**Passage:**
==========

2004-01-29 Thread Brian M. Carlson
On Thu, Jan 29, 2004 at 06:50:32PM -0800, Michael Adams wrote:
 Hi Folks:
 
 [I have tried to include everyone that was involved in the discussions
 on the JasPer software license on the distribution list for this
 email.  Quite a number of people were involved.  I hope that I did not
 miss anybody.]
 
 I have some potentially good news.  Image Power seems to be agreeable
 to revising the JasPer software license to address the concerns raised
 by you and other members of the open-source community.  I have appended
 the first preliminary draft of the new license to this email for your
 feedback.  I would very much appreciate your comments, as it would be a
 waste to go through the trouble to change the license for you folks if
 the result will not meet your needs.
 
 BTW, the new license was largely copied from the open-source-certified
 X11 license.  Image Power has added condition 3 and I wonder if this is
 alright.  The IBM Public License (certified by the Open Source
 Initiative) also seems to have a similar type of clause.  So, this
 appears not to go against the spirit of open source.
 
 Thanks,
 Michael
 
 ---
 Michael Adams, Assistant Professor
 Dept. of Elec. and Comp. Engineering, University of Victoria
 P.O. Box 3055 STN CSC, Victoria, BC, V8W 3P6, CANADA
 E-mail: [EMAIL PROTECTED], Web: www.ece.uvic.ca/~mdadams
 
 --- cut here ---
 
 JasPer License Version 2.0
 
 Copyright (c) 1999-2000 Image Power, Inc.
 Copyright (c) 1999-2000 The University of British Columbia
 Copyright (c) 2001-2003 Michael David Adams
 
 All rights reserved.

==========

**Task to complete:**
Write out the JasPer license email word for word, everything from "I have some" down to "of open source.".

==========

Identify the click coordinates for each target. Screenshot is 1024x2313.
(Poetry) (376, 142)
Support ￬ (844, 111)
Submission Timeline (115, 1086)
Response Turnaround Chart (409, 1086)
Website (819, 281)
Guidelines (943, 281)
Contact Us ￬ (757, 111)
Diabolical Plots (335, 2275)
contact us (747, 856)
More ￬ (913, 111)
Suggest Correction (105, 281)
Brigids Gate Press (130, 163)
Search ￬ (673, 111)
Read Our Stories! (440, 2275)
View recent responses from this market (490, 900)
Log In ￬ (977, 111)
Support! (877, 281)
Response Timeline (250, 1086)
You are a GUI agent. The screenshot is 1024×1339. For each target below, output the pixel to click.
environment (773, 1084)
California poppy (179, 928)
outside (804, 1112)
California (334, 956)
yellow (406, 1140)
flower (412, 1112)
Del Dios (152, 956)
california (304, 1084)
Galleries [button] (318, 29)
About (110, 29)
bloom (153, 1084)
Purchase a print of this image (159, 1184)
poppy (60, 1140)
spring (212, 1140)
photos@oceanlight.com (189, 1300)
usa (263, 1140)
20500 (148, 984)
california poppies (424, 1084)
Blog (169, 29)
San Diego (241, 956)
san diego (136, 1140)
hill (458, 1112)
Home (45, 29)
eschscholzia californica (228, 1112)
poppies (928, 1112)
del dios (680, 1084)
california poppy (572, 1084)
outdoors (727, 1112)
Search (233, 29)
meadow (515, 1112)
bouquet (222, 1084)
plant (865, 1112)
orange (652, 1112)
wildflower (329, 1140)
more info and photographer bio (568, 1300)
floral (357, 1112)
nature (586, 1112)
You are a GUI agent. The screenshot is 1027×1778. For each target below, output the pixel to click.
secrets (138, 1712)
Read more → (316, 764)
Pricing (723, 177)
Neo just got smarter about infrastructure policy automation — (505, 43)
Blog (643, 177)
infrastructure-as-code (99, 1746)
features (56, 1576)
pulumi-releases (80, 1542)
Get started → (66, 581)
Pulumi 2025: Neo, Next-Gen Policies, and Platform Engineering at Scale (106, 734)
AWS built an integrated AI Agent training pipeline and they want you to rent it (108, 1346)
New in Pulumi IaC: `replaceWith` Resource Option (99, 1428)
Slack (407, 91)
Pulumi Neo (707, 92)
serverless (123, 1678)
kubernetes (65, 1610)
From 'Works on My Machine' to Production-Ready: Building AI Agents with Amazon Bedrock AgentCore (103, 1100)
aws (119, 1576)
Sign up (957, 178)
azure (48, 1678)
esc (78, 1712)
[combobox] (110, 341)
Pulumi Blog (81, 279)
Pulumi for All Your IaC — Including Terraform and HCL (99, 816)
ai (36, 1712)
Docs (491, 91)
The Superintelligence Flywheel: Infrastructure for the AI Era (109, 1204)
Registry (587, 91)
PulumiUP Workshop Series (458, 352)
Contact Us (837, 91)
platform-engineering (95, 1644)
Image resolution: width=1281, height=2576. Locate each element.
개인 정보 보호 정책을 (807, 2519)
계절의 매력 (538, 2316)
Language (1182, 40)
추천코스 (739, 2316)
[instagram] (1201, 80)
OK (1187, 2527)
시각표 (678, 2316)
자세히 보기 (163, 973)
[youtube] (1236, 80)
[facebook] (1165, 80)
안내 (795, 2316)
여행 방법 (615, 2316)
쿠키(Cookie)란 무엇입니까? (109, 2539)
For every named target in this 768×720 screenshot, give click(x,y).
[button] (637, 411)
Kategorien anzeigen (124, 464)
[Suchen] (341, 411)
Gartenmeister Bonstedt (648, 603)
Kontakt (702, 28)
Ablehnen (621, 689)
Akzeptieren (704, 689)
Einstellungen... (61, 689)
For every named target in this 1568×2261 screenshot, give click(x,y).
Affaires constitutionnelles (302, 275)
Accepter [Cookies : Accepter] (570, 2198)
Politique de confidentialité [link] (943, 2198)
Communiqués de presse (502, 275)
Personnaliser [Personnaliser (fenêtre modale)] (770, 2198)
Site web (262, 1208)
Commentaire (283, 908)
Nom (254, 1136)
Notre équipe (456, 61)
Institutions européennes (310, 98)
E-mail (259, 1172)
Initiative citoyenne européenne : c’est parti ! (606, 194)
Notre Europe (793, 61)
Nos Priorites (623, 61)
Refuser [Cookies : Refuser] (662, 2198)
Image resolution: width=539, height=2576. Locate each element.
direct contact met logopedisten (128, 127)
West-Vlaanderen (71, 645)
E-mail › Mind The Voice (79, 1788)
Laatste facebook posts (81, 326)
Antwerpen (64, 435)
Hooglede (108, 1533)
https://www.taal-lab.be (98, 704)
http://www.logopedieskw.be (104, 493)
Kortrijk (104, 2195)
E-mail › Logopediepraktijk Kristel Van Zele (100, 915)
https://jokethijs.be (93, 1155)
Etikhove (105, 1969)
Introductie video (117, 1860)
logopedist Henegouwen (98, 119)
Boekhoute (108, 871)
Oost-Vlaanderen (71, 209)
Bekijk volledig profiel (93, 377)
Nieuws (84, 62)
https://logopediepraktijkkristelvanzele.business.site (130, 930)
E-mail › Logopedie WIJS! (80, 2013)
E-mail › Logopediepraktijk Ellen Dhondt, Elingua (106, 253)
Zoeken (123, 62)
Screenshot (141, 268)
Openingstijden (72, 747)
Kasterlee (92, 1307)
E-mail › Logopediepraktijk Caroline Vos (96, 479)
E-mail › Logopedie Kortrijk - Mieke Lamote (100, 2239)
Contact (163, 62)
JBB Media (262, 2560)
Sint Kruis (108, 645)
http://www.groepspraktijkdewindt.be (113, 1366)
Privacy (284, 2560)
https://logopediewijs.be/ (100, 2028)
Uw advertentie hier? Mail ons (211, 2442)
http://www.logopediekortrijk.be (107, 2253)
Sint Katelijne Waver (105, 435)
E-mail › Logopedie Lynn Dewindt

==========

**Output of the exercise:**
I have some potentially good news.  Image Power seems to be agreeable
 to revising the JasPer software license to address the concerns raised
 by you and other members of the open-source community.  I have appended
 the first preliminary draft of the new license to this email for your
 feedback.  I would very much appreciate your comments, as it would be a
 waste to go through the trouble to change the license for you folks if
 the result will not meet your needs.
 
 BTW, the new license was largely copied from the open-source-certified
 X11 license.  Image Power has added condition 3 and I wonder if this is
 alright.  The IBM Public License (certified by the Open Source
 Initiative) also seems to have a similar type of clause.  So, this
 appears not to go against the spirit of open source.